Initialized empty Git repository in /builds/deg/fpga-shared/hdl/absenc_test/.git/
Created fresh repository.
Checking out a826be34 as v0.0.37...
Updating/initializing submodules recursively...
Submodule 'Hog' (https://gitlab-ci-token:[MASKED]@gitlab.esrf.fr/deg/fpga-shared/Hog.git) registered for path 'Hog'
COMMENT: IF I OPEN THE LINK BELOW FROM A WEB BROWSER I AM ABLE TO ACCESS THE REPOSITORY
Submodule 'hdl/PoC' (https://gitlab-ci-token:[MASKED]@gitlab.esrf.fr/deg/fpga-shared/hdl/PoC.git) registered for path 'hdl/PoC'
Synchronizing submodule url for 'Hog'
Synchronizing submodule url for 'hdl/PoC'
COMMENT: THE COPY OF HOG HOSTED IN THE ESRF GITLAB IS CLONING JUST FINE. THE PROJECT HAS THE SAME CONFIGURATION AS THE OTHER PROJECTS.

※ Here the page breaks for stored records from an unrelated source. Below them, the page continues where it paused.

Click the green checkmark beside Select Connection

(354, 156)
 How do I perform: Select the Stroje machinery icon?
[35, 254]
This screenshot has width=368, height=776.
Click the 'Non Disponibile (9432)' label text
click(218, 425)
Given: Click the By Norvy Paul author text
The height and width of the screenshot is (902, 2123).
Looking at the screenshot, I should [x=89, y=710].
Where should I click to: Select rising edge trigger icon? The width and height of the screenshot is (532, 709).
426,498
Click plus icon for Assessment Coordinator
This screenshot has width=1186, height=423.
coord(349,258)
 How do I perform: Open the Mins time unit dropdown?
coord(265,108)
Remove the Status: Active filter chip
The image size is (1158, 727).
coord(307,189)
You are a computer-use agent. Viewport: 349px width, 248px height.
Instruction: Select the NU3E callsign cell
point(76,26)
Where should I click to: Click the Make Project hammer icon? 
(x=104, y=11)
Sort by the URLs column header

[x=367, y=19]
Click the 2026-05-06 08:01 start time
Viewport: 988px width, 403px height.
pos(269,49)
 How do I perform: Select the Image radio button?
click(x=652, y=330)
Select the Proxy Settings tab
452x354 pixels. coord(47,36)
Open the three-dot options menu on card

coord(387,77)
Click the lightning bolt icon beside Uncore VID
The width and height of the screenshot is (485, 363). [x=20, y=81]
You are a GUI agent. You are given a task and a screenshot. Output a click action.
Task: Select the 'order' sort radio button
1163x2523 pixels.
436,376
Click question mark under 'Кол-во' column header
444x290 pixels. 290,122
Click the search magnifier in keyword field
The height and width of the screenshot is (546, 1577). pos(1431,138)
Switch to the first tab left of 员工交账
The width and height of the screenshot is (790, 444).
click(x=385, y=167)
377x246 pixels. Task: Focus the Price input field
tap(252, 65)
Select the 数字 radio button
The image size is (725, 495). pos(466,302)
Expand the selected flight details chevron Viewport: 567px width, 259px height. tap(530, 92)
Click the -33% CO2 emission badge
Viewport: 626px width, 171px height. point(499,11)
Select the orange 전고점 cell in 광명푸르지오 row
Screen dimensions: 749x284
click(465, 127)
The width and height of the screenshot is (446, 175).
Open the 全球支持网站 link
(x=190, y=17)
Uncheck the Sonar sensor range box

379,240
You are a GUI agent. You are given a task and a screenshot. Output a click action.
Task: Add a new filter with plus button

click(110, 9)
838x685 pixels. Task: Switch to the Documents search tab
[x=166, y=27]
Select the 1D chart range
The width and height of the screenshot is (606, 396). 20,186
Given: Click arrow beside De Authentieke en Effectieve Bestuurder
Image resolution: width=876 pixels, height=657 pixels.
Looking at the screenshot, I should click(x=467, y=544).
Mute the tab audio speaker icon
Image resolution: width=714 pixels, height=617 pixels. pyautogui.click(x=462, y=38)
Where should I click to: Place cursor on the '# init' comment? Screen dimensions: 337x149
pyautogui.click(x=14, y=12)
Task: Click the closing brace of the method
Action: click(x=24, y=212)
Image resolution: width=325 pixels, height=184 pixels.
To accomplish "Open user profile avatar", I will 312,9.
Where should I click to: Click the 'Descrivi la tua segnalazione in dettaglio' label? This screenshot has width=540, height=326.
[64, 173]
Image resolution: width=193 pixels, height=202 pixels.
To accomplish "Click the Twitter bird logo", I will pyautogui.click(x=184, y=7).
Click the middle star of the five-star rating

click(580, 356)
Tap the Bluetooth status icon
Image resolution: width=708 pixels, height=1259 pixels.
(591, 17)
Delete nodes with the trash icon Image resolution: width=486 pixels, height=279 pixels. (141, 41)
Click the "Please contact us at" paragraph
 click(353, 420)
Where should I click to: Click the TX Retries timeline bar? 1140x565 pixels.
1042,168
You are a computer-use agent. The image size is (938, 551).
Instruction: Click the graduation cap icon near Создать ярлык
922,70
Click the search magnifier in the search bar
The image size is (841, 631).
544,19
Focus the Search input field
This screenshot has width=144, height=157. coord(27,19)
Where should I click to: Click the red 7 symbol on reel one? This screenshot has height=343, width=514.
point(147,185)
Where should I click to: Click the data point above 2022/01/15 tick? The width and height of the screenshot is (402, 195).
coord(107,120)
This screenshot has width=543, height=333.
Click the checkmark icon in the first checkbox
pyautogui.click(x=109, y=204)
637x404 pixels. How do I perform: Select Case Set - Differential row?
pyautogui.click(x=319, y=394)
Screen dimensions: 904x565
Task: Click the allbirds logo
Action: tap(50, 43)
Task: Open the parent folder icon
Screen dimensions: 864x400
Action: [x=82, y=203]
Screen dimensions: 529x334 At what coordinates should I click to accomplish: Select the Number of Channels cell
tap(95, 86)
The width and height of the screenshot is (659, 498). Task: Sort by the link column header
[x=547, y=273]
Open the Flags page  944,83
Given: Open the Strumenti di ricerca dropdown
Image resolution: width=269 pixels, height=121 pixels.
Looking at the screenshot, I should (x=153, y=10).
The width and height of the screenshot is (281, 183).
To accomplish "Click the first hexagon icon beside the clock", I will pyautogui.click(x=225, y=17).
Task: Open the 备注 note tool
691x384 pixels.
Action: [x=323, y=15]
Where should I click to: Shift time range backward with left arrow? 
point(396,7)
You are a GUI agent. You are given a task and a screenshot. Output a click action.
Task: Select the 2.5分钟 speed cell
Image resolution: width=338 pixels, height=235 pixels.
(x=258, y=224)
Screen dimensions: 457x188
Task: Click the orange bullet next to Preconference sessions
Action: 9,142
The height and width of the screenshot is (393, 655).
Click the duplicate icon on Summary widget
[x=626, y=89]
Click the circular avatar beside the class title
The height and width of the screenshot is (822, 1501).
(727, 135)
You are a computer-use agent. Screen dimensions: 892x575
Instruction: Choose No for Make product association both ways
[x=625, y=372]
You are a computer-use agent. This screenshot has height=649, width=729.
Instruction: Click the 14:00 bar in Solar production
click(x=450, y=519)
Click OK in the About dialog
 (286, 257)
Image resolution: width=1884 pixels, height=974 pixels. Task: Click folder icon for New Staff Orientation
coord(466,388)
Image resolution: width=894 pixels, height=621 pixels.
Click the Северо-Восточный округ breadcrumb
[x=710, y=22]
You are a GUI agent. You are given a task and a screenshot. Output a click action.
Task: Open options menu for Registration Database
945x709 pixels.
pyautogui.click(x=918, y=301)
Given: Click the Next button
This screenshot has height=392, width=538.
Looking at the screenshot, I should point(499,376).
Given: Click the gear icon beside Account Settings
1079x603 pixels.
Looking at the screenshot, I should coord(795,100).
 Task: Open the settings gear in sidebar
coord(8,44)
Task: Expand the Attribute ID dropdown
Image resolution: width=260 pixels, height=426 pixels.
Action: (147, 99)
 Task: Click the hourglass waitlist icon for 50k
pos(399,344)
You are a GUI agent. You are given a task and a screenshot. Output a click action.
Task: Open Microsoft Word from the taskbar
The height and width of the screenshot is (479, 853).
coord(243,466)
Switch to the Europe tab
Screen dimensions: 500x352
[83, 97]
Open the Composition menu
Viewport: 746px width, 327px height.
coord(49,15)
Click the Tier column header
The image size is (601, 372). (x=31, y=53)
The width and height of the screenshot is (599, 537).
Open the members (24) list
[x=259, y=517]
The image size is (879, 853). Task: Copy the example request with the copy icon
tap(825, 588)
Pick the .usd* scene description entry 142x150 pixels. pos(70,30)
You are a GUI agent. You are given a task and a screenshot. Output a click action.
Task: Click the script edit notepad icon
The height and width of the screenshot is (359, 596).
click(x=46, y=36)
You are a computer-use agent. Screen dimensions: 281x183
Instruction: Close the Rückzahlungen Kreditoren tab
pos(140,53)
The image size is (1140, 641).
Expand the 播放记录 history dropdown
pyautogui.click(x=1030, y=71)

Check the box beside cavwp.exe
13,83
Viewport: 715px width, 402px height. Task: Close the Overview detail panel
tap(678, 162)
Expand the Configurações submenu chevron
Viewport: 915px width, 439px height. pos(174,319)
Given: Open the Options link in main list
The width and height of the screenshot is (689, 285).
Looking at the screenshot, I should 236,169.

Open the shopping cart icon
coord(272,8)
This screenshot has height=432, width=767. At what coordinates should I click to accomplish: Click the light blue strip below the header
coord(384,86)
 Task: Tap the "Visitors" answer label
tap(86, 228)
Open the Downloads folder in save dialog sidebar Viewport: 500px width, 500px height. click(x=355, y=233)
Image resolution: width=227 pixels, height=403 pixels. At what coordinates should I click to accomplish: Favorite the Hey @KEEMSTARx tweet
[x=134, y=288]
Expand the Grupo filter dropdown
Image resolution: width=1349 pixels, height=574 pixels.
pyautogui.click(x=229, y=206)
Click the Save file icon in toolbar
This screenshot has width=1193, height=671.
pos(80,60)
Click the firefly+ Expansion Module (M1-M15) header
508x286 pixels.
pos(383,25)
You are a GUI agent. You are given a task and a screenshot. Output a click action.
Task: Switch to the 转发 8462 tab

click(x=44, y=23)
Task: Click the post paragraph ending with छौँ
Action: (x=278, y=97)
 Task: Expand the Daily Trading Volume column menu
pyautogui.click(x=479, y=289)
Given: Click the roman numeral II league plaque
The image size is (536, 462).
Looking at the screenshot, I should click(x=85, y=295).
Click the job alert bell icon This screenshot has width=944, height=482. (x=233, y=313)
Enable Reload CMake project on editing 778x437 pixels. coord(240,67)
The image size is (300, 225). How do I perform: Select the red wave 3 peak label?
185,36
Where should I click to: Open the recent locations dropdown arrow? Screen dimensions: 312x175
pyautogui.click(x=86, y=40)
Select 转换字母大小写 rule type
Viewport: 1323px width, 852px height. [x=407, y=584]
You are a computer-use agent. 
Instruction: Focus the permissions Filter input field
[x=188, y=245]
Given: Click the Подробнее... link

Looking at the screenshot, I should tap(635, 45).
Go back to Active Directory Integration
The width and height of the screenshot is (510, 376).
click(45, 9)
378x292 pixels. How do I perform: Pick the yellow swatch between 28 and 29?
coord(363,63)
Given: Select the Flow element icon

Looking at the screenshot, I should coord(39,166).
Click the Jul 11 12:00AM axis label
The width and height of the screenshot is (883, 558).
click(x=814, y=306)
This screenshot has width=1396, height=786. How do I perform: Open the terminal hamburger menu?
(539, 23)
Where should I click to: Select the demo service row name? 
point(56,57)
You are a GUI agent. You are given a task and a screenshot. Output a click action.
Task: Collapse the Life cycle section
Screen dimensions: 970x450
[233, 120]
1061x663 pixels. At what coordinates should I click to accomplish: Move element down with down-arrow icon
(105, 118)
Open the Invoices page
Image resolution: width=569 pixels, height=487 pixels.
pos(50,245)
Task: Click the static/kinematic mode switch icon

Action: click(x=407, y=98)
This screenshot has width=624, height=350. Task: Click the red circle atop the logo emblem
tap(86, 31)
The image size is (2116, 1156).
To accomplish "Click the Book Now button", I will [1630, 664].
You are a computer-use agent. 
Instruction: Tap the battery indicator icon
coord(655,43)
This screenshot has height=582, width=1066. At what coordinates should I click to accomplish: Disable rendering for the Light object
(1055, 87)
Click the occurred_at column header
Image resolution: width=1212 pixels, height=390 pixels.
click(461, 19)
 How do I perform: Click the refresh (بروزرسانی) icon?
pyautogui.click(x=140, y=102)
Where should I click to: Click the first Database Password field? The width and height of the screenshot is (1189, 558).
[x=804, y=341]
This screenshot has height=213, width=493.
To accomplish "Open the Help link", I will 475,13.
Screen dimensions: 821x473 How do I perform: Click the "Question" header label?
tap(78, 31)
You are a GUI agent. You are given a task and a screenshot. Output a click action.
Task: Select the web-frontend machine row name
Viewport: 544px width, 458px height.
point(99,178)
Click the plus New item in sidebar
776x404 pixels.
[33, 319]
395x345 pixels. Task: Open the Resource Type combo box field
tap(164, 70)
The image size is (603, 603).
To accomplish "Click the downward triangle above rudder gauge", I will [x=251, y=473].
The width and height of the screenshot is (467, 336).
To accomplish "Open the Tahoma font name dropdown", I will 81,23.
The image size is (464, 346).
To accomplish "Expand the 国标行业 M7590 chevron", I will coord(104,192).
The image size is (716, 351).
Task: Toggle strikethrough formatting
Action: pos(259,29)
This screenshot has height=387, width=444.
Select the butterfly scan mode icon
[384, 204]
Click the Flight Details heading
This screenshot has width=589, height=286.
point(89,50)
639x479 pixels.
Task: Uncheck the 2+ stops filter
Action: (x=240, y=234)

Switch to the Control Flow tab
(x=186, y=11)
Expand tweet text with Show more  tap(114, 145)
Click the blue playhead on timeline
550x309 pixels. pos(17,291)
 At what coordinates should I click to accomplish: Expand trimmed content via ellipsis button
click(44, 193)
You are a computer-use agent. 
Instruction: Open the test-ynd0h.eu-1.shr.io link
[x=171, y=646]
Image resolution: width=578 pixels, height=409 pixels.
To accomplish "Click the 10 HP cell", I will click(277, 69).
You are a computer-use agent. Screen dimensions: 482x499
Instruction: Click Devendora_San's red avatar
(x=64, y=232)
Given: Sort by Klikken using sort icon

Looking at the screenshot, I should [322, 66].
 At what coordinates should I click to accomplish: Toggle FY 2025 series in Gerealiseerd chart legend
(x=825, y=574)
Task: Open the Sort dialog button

Cloning into '/builds/deg/fpga-shared/hdl/absenc_test/Hog'...
Cloning into '/builds/deg/fpga-shared/hdl/absenc_test/hdl/PoC'...
remote: The project you were looking for could not be found or you don't have permission to view it.
fatal: repository 'https://gitlab.esrf.fr/deg/fpga-shared/hdl/PoC.git/' not found
COMMENT: IF I OPEN THE LINK BELOW FROM A WEB BROWSER I AM NOT ABLE TO ACCESS THE REPOSITORY
fatal: clone of 'https://gitlab-ci-token:[MASKED]@gitlab.esrf.fr/deg/fpga-shared/hdl/PoC.git' into submodule path '/builds/deg/fpga-shared/hdl/absenc_test/hdl/PoC' failed
Failed to clone 'hdl/PoC'. Retry scheduled
Cloning into '/builds/deg/fpga-shared/hdl/absenc_test/hdl/PoC'...
remote: The project you were looking for could not be found or you don't have permission to view it.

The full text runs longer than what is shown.